Selected excerpt ->
::::

Preparation of intestinal samples
For mRNA and Western blot analysis, segments were frozen in liquid nitrogen directly after dissection. For immunoblots, the flash-frozen fifth segment corresponding to ileum was homogenized in cell lysis buffer (50 mM Tris-HCl pH 8.0, 150 mM sodium chloride, 5 mM EDTA, 1% Triton X-100) containing Roche Complete protease and PhosStop phosphatase inhibitors (Roche, Penzberg, Germany). The homogenate was incubated for 30 min on ice and centrifuged three times at 9000 g for 10 min to remove insoluble cell debris. Protein amounts were measured using the DC Protein Assay (Bio-Rad Laboratories, Berkeley, CA).
Tissue specimens were harvested as described. The small intestine was rinsed with PBS to remove content. Tissue was fixed over night at 4°C in formalin solution (4% formaldehyde in PBS, pH 7.4) and embedded in paraffin. Caspase-3 stainings were performed using the rabbit-anti-Caspase 3 antibody (Asp175, 1∶250 dilution, Cell Signaling, Danvers, MA) recognizing cleaved Caspase-3 by the Core Facility for Histology (University Medical Center Mainz) according to established protocols. TUNEL staining was performed using the in situ cell death detection kit, fluorescein (Roche, Penzberg, Germany) according to manufacturer's protocol.

::::

Provided information ->
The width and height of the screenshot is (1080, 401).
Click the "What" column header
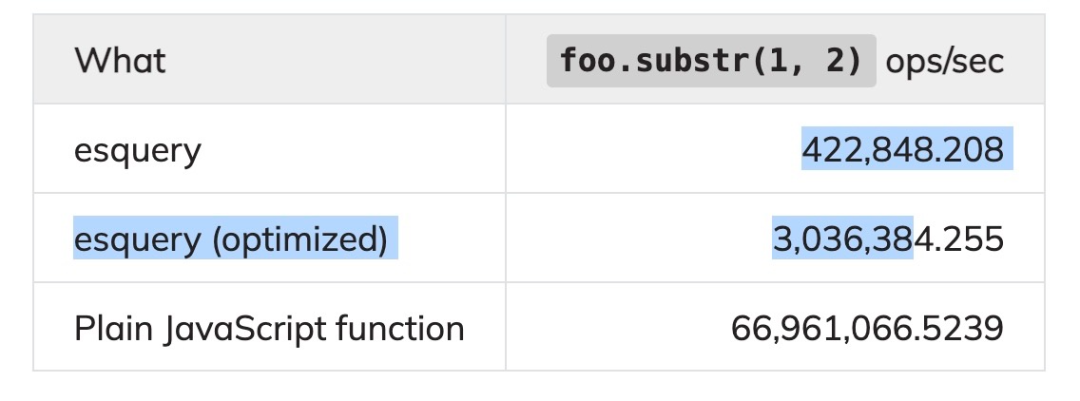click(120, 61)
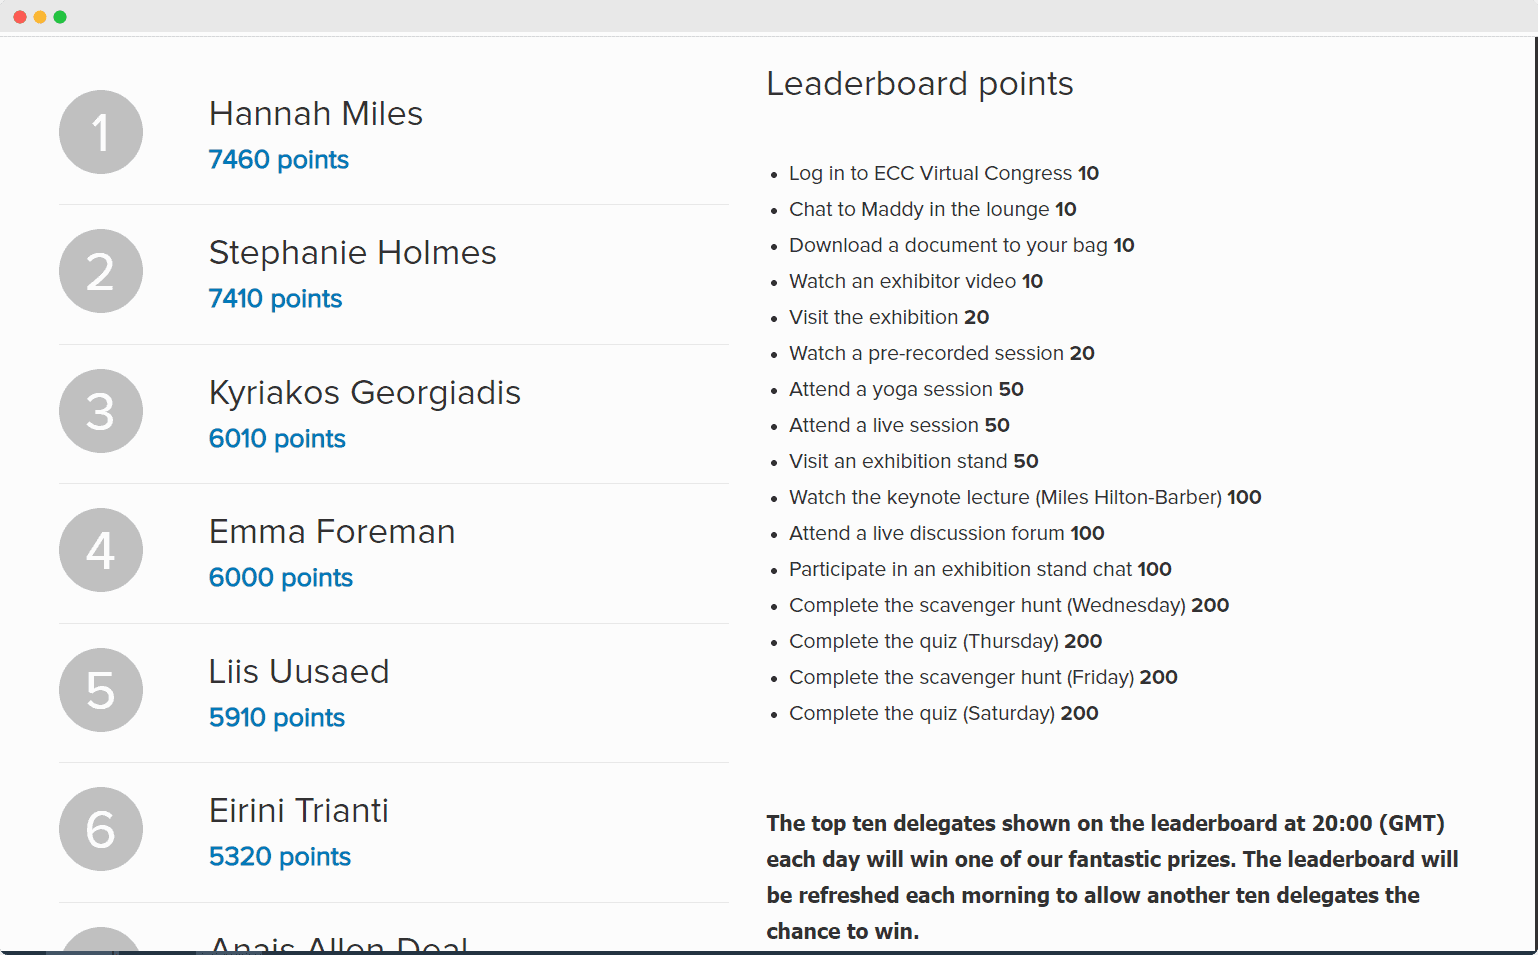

::::

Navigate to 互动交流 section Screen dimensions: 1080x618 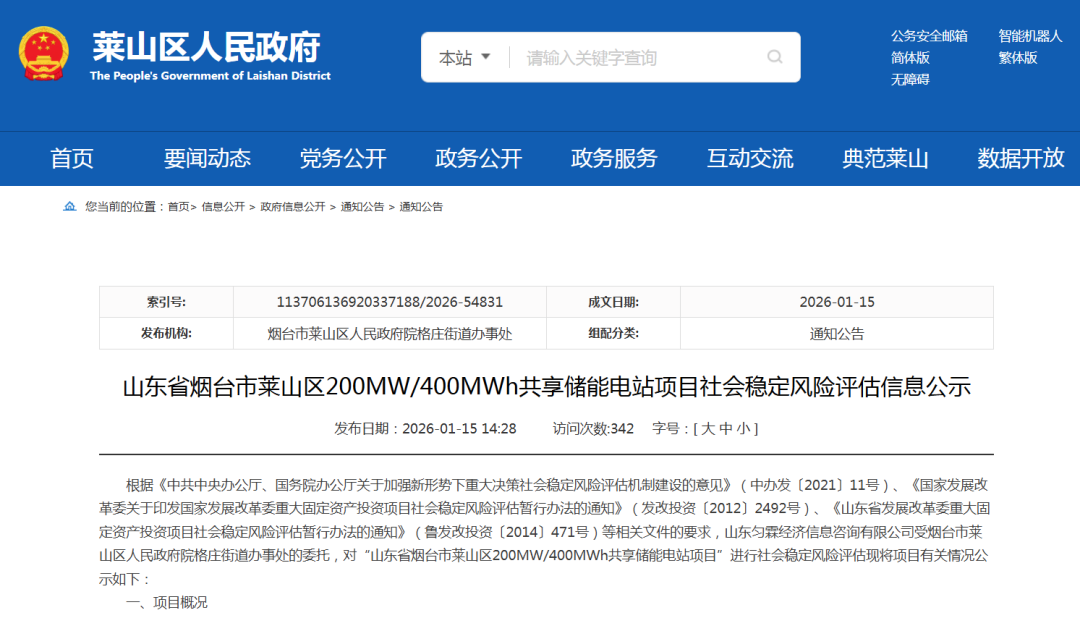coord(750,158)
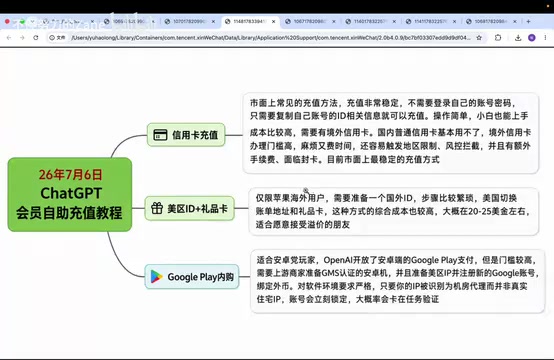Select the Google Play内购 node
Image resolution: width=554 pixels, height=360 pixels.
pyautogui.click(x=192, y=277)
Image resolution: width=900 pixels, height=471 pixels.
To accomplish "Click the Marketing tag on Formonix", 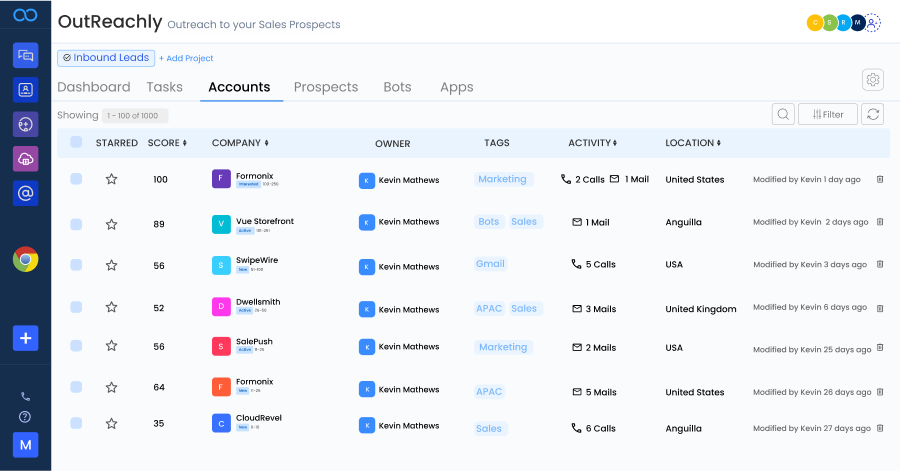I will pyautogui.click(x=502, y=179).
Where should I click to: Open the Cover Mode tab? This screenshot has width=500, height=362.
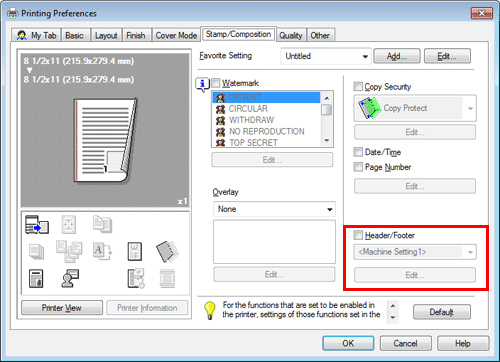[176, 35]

::::

Task details -> Quote the intestinal sample preparation text above in full, word for word.

Solution to the exercise ->
Preparation of intestinal samples
For mRNA and Western blot analysis, segments were frozen in liquid nitrogen directly after dissection. For immunoblots, the flash-frozen fifth segment corresponding to ileum was homogenized in cell lysis buffer (50 mM Tris-HCl pH 8.0, 150 mM sodium chloride, 5 mM EDTA, 1% Triton X-100) containing Roche Complete protease and PhosStop phosphatase inhibitors (Roche, Penzberg, Germany). The homogenate was incubated for 30 min on ice and centrifuged three times at 9000 g for 10 min to remove insoluble cell debris. Protein amounts were measured using the DC Protein Assay (Bio-Rad Laboratories, Berkeley, CA).
Tissue specimens were harvested as described. The small intestine was rinsed with PBS to remove content. Tissue was fixed over night at 4°C in formalin solution (4% formaldehyde in PBS, pH 7.4) and embedded in paraffin. Caspase-3 stainings were performed using the rabbit-anti-Caspase 3 antibody (Asp175, 1∶250 dilution, Cell Signaling, Danvers, MA) recognizing cleaved Caspase-3 by the Core Facility for Histology (University Medical Center Mainz) according to established protocols. TUNEL staining was performed using the in situ cell death detection kit, fluorescein (Roche, Penzberg, Germany) according to manufacturer's protocol.